While at Cornell, she was instrumental in establishing the Big Red Barn, a student center on campus, one of the first of its kind in the country. That project, initially a five-year experiment, recently celebrated its 25-year anniversary. From Cornell, she moved to Yale as the assistant dean and director of graduate career services. During her time at Yale, Victoria was elected president of the Graduate Career Consortium where she served for three years fiercely advocating for graduate students nationwide. 
She served at UConn as assistant dean for graduate student and postgraduate affairs before moving to Dartmouth as assistant dean for postdoctoral affairs. Victoria set to work immediately growing the Dartmouth postdoc community, advocating for them across all levels of the Dartmouth administration and faculty. It is difficult to adequately express the generosity of Victoria’s spirit and the always valuable insight she offered to every conversation she joined. Despite her diagnosis of cancer in 2018, over the past two years she continued to bring a positive outlook to every situation and discussion. 
 
 
The Dash by Linda Ellis
I read of a man who stood to speak at the funeral of a friend. He referred to the dates on the tombstone from the beginning… to the end.

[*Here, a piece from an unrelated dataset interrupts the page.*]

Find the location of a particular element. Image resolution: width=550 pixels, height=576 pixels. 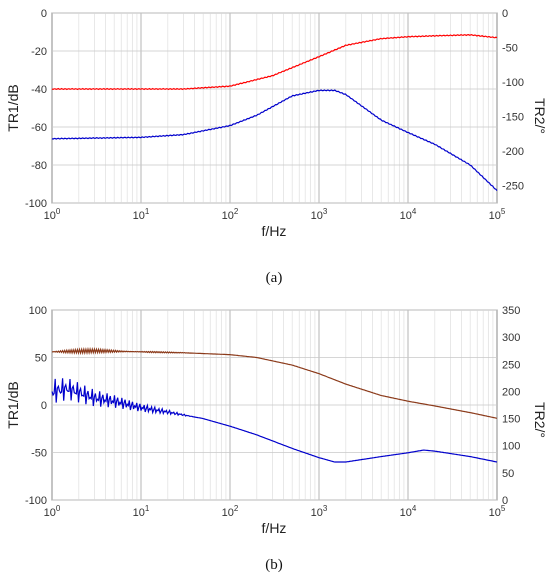

a-xtick-label: 10⁰ is located at coordinates (52, 214).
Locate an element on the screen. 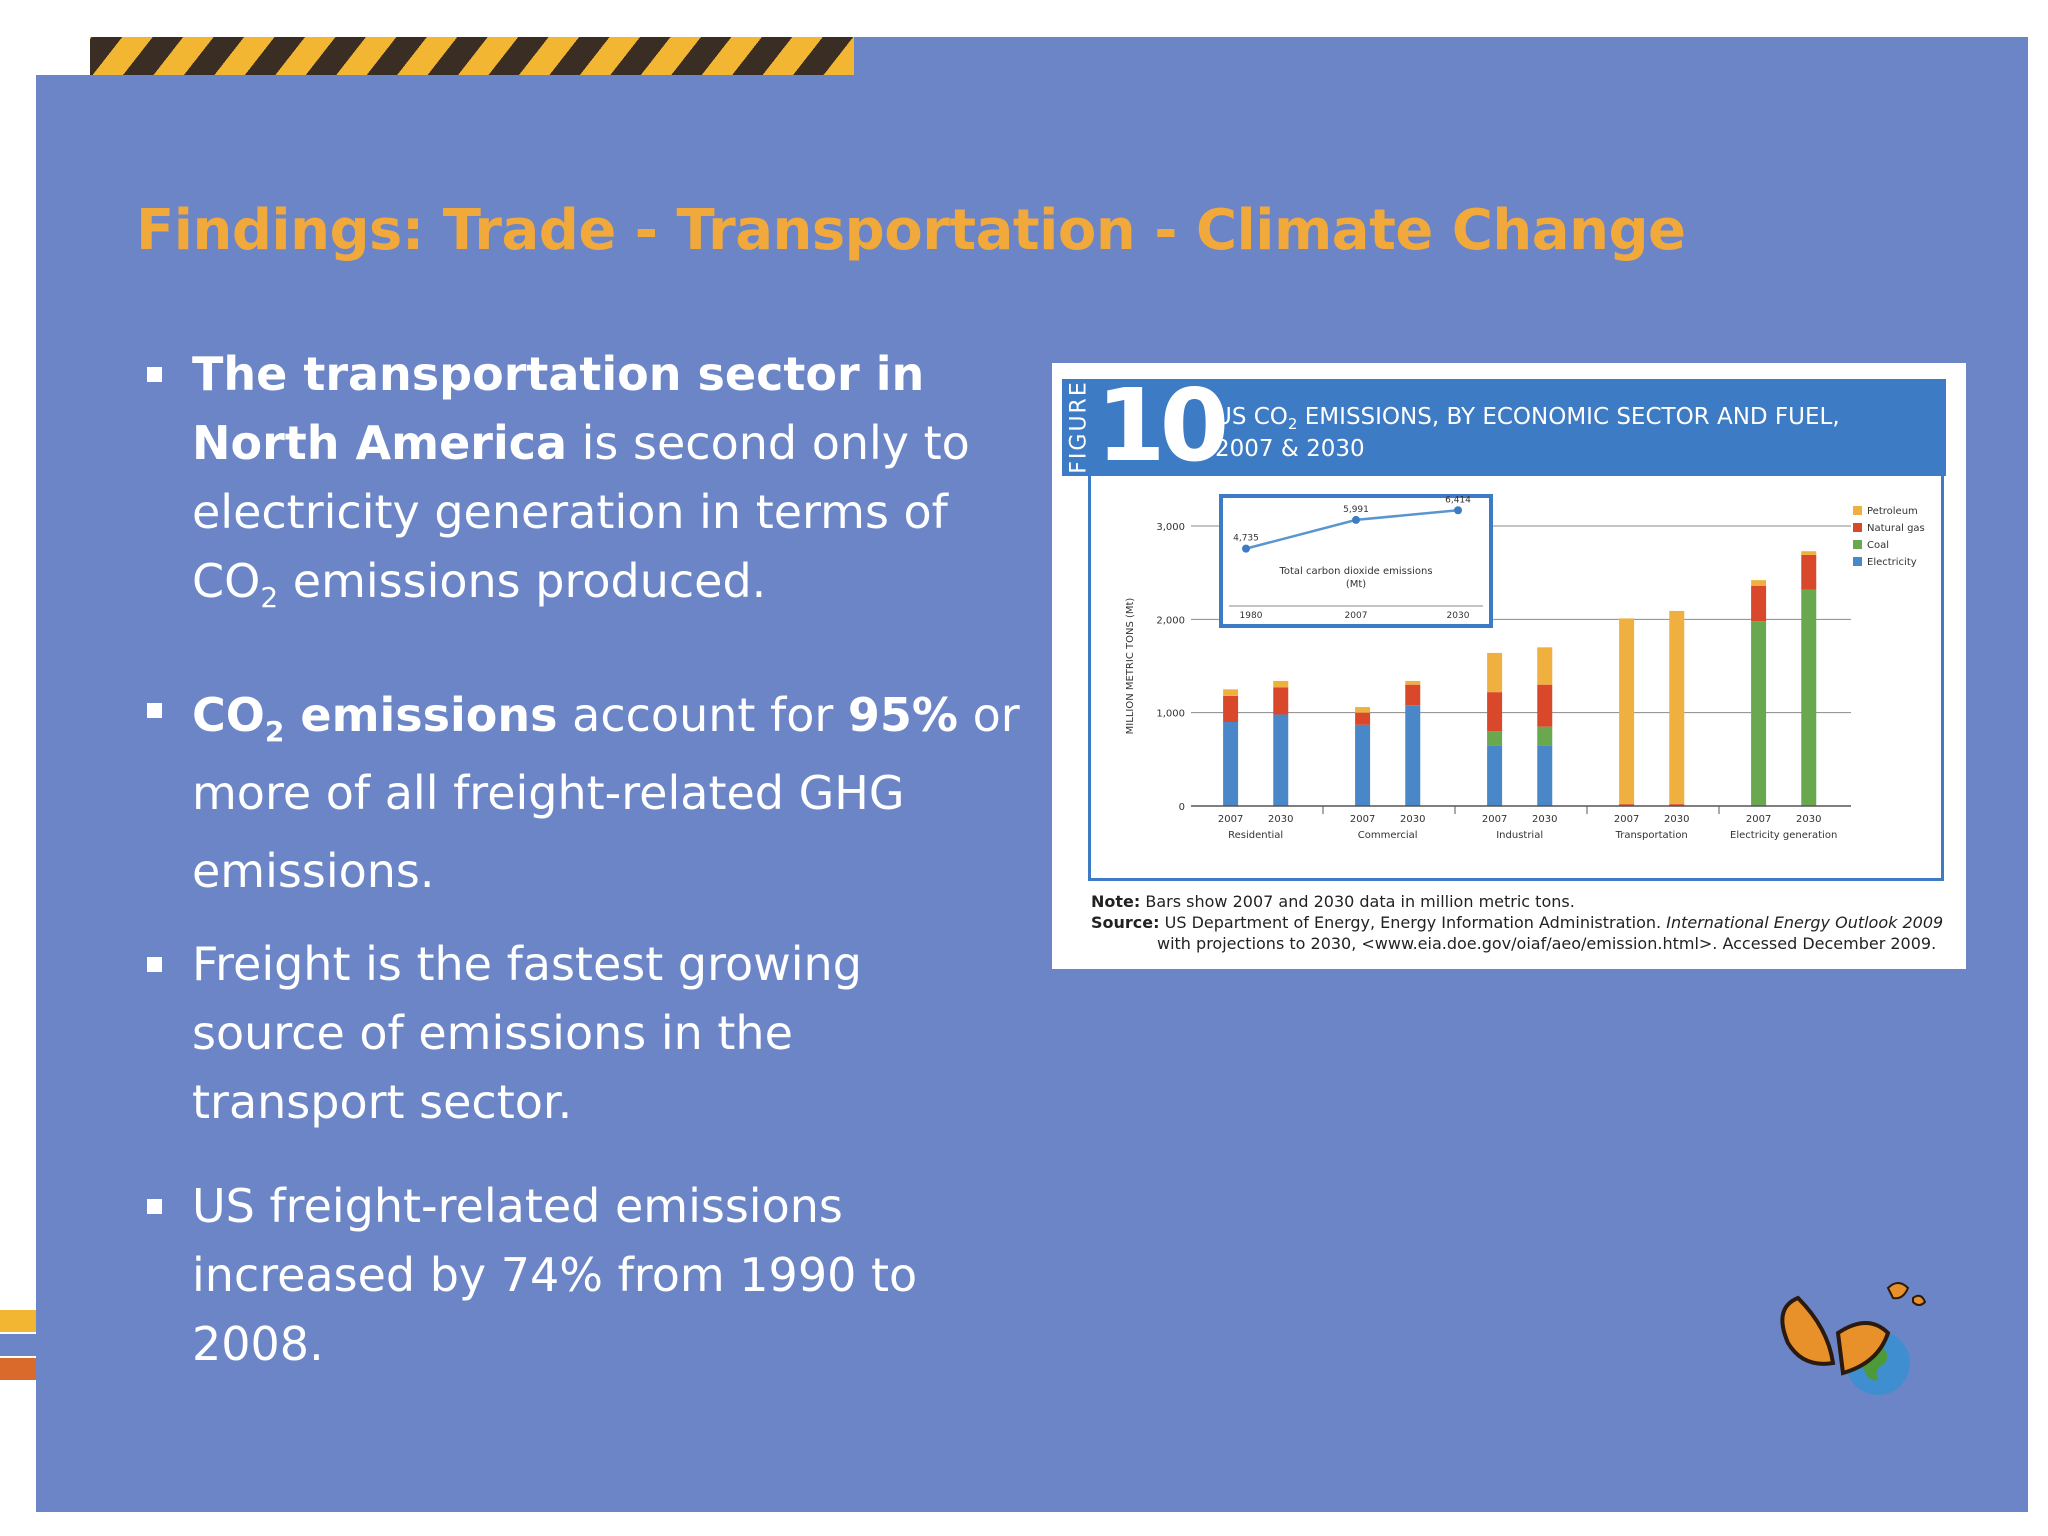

He noted that first came the date of birth and spoke of the following date with tears, but he said what mattered most of all was the dash between those years.
For that dash represents all the time they spent alive on earth and now only those who loved them know what that little line is worth.
For it matters not, how much we own, the cars… the house… the cash. What matters is how we live and love and how we spend our dash.
So think about this long and hard; are there things you’d like to change? For you never know how much time is left that still can be rearranged.
To be less quick to anger and show appreciation more and love the people in our lives like we’ve never loved before.
If we treat each other with respect and more often wear a smile… remembering that this special dash might only last a little while.
So when your eulogy is being read, with your life’s actions to rehash, would you be proud of the things they say about how you lived your dash?